Focusing on the tasks at hand

Nov. 1, 2010

ChristopHer E. Smith
Pipeline Editor

On the eve of Election Day 2010 in the US, much work needs to be done on a number of fronts, both regarding the energy industry and other issues.

"Work" is the key word in the preceding sentence. Once all the political battles have been settled for another 2 years, it will again be time to roll up our collective American sleeves and actually start getting things done.

Neither cynicism nor myopia have anything to add to this process; work cannot be properly conducted in their presence.

At the same time, however, applying oneself to solving the problems at hand provides its own cure: if you're busy enough actually pursuing productive goals the mind no longer has the luxury to wander, and the cacophony of discord and strife can be left to those with no productive means of expression.

Diligence and hard work

Fortunately, the various participants in the competing plans to move natural gas south from Alaska's North Slope (ANS) via pipeline seem to understand the importance of diligence and hard work. In the face of an explosion in shale gas production in the Lower 48 states over the past 3 years, open speculation has emerged regarding both the viability and the need for a gas pipeline connecting ANS reserves to major consuming centers.

Neither the Alaska Pipeline Project, comprised of TransCanada Alaska Co. and ExxonMobil Alaska Midstream Gas Investments, nor Denali, owned by subsidiaries of BP PLC and ConocoPhillips, has wavered in their pursuit of a means to economically transport Alaskan natural gas production.

The Alaska Pipeline Project provided the US Federal Energy Regulatory Commission with a progress report Oct. 12 on its environmental and engineering work to date, assuring the federal agency that the gas pipeline development team is continuing toward a 2012 project application, citing its commitment under the Alaska Gasline Inducement Act to apply for a certificate of public convenience and necessity by October 2012.

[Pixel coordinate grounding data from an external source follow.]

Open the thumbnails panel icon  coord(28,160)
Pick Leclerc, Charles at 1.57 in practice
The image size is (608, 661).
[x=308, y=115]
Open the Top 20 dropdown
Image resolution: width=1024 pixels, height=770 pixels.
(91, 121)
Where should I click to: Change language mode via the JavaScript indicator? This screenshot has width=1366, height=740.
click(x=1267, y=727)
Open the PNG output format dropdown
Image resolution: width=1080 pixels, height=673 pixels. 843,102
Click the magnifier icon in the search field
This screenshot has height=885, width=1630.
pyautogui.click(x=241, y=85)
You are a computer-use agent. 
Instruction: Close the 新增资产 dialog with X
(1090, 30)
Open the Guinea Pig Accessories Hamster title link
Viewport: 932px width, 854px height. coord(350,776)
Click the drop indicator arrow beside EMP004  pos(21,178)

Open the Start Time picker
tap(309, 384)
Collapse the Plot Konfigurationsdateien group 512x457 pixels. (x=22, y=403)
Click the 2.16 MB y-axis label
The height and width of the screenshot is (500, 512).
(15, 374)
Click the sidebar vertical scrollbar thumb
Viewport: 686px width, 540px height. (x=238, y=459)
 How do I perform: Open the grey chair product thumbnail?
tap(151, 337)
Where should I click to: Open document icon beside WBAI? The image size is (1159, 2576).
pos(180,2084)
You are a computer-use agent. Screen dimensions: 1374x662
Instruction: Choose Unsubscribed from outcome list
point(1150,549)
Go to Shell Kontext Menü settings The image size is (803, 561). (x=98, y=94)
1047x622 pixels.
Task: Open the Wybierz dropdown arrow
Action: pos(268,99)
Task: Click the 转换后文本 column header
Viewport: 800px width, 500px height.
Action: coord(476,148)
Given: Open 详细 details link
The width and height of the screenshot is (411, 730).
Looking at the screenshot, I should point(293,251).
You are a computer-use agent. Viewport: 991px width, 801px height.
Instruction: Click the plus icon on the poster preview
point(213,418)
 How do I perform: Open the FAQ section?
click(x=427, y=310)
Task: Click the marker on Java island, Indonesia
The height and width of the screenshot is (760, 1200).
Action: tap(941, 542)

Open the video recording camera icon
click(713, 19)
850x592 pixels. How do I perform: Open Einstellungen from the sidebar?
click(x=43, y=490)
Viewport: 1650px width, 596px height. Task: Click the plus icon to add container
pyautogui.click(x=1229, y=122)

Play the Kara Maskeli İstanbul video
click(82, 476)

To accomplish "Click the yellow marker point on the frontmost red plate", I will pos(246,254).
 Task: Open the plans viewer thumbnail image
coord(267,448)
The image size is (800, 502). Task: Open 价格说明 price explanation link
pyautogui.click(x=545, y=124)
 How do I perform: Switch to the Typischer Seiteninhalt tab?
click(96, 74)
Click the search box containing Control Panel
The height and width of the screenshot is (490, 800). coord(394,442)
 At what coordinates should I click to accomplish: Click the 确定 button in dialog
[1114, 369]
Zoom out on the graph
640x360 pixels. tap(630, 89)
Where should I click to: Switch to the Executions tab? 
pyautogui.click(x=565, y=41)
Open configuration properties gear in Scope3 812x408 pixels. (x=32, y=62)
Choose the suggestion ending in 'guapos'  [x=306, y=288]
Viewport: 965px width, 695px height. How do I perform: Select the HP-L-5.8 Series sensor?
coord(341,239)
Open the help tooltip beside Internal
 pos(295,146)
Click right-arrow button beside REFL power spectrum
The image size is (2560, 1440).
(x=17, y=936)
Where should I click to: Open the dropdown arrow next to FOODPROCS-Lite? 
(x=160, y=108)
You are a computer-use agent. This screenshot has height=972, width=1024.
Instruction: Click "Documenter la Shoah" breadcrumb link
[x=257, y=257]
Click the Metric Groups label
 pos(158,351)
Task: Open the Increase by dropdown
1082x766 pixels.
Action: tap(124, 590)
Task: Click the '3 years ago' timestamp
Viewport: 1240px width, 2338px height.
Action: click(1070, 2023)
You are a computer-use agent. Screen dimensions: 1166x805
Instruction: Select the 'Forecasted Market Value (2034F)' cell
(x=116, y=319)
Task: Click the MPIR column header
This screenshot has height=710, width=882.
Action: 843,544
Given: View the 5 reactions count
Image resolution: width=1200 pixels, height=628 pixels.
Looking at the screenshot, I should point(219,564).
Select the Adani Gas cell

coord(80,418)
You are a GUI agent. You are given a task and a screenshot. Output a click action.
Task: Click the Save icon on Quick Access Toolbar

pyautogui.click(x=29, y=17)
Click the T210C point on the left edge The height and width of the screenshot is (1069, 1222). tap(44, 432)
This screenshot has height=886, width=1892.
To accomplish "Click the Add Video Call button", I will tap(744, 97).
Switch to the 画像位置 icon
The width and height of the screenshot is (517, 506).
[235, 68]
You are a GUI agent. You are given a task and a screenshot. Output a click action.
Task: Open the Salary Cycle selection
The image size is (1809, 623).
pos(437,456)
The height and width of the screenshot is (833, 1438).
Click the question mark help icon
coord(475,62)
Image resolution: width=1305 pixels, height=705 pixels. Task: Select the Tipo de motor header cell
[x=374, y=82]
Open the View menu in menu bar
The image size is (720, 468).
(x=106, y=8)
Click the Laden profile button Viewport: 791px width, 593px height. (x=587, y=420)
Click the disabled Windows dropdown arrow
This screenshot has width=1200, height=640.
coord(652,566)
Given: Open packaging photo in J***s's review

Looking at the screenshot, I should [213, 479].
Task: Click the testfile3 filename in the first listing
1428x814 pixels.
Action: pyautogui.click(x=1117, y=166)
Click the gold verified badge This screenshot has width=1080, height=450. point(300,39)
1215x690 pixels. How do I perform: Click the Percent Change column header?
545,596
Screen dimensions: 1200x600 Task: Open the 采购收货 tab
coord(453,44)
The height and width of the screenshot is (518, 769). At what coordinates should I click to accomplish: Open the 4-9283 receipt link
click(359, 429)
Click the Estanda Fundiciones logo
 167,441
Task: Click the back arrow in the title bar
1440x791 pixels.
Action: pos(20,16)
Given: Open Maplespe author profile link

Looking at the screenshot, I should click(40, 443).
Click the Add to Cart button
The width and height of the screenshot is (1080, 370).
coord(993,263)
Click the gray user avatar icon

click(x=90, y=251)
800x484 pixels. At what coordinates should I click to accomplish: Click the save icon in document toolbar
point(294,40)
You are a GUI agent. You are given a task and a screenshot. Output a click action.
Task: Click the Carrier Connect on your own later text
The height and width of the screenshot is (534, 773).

APP reported that its 2010 field program "focused mainly on the northern two thirds of the pipeline route from the North Slope to Delta Junction (548 miles)," with most of the field work on the southern one third of the route planned for 2011.

At the height of its work this year, almost 150 workers were in the field in August, conducting environmental surveys, APP reported. Work focused on cultural resources, fish and wildlife habitats, stream hydrology, wetland mapping and classification, engineering field work, route reconnaissance, fault crossings, geotechnical investigations, and acid rock drainage.

Denali concluded the open seasons for its pipeline Oct. 4, having already spent 700,000 man-hr and $150 million to get to that point.

Total cost estimates for either pipeline and associated facilities are $30-35 billion, prompting Federal Coordinator for Alaska Natural Gas Transportation Projects Larry Persily to note that the real obstacles for the gas line are the natural gas market and the project's economics.

The task at hand

Persily called on Alaska to acknowledge in its fiscal structure the risk taken on by those who would build and operate the pipeline and to create a reasonable tax structure for them. He also noted that though politics could not get the line built, they could hurt the chances of this happening, as could overly optimistic political promises regarding the pipeline's benefits to the state of Alaska, greed, and the desire to pursue seemingly easier alternatives (e.g. an in-state only line).

US President Barack Obama backs up his appointee's efforts with his own support of an Alaskan natural gas pipeline, touting as recently as Sept. 27 in a letter to the Sixth Annual Alaska Oil & Gas Congress both the added energy security and jobs that would be provided by the project.

His closing comment? "Thank you for your work." So, after the Nov. 2 elections, may we all return to the tasks at hand.